__How to complete this task__
Lines from the one containing "Open the Barcelona club name link" through the end of the material are to be retyped exactly; do not copy pictures.

(Dataset entries Opens)

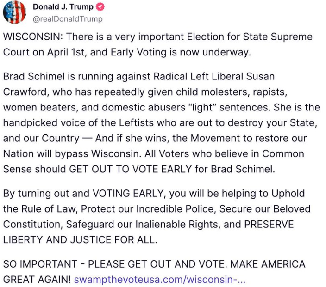Click the words Early Voting in the first paragraph
326x287 pixels.
(x=138, y=52)
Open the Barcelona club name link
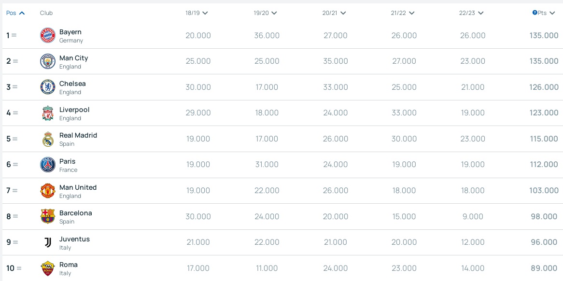 pos(76,213)
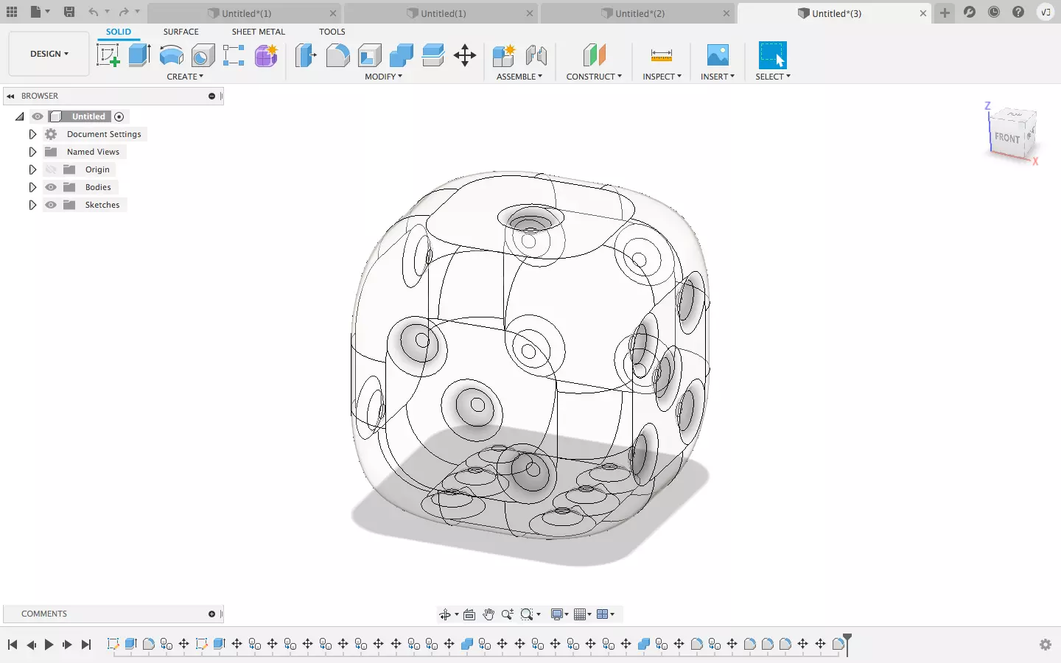Viewport: 1061px width, 663px height.
Task: Select the Move/Copy tool icon
Action: tap(465, 55)
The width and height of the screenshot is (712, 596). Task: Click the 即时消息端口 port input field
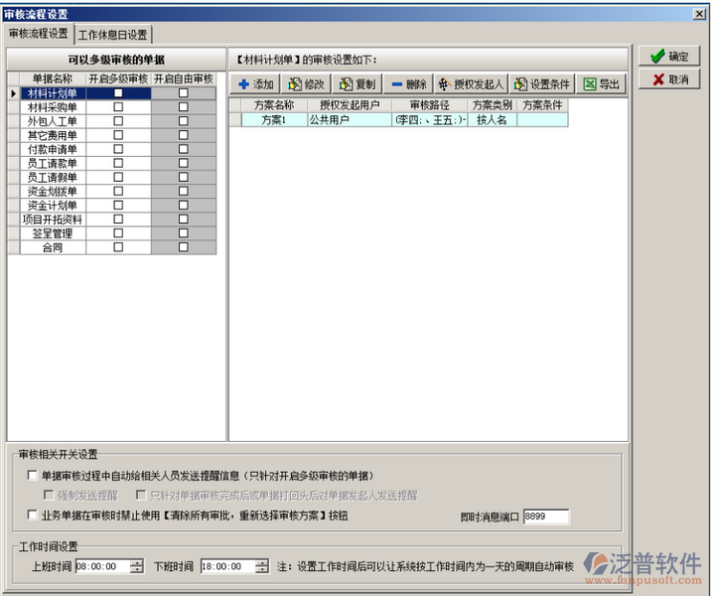coord(545,517)
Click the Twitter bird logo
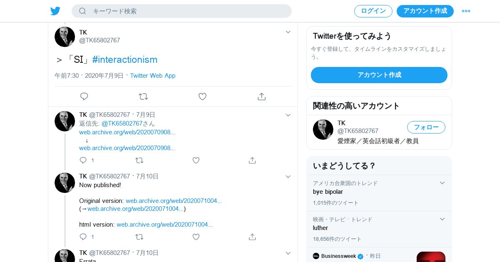 (x=55, y=11)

(Dataset entries Closes)

__Solution to this task__
Open the Barcelona club name link
 pos(76,213)
Viewport: 1061px width, 663px height.
Task: Select the Move/Copy tool icon
Action: tap(465, 55)
The width and height of the screenshot is (712, 596). Task: Click the 即时消息端口 port input field
coord(545,517)
Click the Twitter bird logo
 (x=55, y=11)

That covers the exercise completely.